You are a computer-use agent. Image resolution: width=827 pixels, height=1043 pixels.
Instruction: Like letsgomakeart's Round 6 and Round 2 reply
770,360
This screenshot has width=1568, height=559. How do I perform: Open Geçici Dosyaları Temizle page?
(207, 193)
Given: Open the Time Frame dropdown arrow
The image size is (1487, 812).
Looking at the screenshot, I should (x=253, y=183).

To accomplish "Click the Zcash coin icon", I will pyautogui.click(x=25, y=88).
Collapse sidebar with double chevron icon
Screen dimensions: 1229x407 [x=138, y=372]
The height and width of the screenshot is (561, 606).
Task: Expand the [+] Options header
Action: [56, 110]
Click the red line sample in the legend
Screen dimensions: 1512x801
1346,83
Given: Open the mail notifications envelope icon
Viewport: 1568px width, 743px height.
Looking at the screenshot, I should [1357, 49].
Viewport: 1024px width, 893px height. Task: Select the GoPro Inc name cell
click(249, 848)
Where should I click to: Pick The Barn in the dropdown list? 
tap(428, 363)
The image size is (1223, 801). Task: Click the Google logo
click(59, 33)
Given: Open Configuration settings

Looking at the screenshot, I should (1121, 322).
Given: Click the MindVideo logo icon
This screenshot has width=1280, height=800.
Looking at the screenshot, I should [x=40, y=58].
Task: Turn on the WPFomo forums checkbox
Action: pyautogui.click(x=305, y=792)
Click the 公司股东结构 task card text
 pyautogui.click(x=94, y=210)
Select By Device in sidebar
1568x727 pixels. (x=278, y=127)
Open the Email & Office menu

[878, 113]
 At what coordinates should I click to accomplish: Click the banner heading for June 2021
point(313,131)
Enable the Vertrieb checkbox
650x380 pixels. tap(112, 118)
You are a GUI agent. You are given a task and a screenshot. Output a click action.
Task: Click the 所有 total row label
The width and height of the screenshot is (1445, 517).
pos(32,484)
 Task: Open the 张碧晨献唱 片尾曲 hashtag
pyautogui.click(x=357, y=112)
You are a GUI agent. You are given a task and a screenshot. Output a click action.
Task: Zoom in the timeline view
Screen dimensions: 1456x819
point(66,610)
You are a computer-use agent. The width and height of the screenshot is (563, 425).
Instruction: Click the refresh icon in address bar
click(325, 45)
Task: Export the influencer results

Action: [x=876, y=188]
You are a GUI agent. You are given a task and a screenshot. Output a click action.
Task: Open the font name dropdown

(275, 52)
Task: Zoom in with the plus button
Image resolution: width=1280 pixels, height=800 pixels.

▶ **Your objective**
All that is needed is the material, repeated exactly.

▶ **The answer**
You are a computer-use agent. Image resolution: width=827 pixels, height=1043 pixels.
Instruction: Like letsgomakeart's Round 6 and Round 2 reply
770,360
This screenshot has width=1568, height=559. How do I perform: Open Geçici Dosyaları Temizle page?
(207, 193)
Given: Open the Time Frame dropdown arrow
The image size is (1487, 812).
Looking at the screenshot, I should (x=253, y=183).

To accomplish "Click the Zcash coin icon", I will pyautogui.click(x=25, y=88).
Collapse sidebar with double chevron icon
Screen dimensions: 1229x407 [x=138, y=372]
The height and width of the screenshot is (561, 606).
Task: Expand the [+] Options header
Action: [56, 110]
Click the red line sample in the legend
Screen dimensions: 1512x801
1346,83
Given: Open the mail notifications envelope icon
Viewport: 1568px width, 743px height.
Looking at the screenshot, I should [1357, 49].
Viewport: 1024px width, 893px height. Task: Select the GoPro Inc name cell
click(249, 848)
Where should I click to: Pick The Barn in the dropdown list? 
tap(428, 363)
The image size is (1223, 801). Task: Click the Google logo
click(59, 33)
Given: Open Configuration settings

Looking at the screenshot, I should (1121, 322).
Given: Click the MindVideo logo icon
This screenshot has width=1280, height=800.
Looking at the screenshot, I should [x=40, y=58].
Task: Turn on the WPFomo forums checkbox
Action: pyautogui.click(x=305, y=792)
Click the 公司股东结构 task card text
 pyautogui.click(x=94, y=210)
Select By Device in sidebar
1568x727 pixels. (x=278, y=127)
Open the Email & Office menu

[878, 113]
 At what coordinates should I click to accomplish: Click the banner heading for June 2021
point(313,131)
Enable the Vertrieb checkbox
650x380 pixels. tap(112, 118)
You are a GUI agent. You are given a task and a screenshot. Output a click action.
Task: Click the 所有 total row label
The width and height of the screenshot is (1445, 517).
pos(32,484)
 Task: Open the 张碧晨献唱 片尾曲 hashtag
pyautogui.click(x=357, y=112)
You are a GUI agent. You are given a task and a screenshot. Output a click action.
Task: Zoom in the timeline view
Screen dimensions: 1456x819
point(66,610)
You are a computer-use agent. The width and height of the screenshot is (563, 425).
Instruction: Click the refresh icon in address bar
click(325, 45)
Task: Export the influencer results

Action: [x=876, y=188]
You are a GUI agent. You are given a task and a screenshot. Output a click action.
Task: Open the font name dropdown

(275, 52)
Task: Zoom in with the plus button
Image resolution: width=1280 pixels, height=800 pixels.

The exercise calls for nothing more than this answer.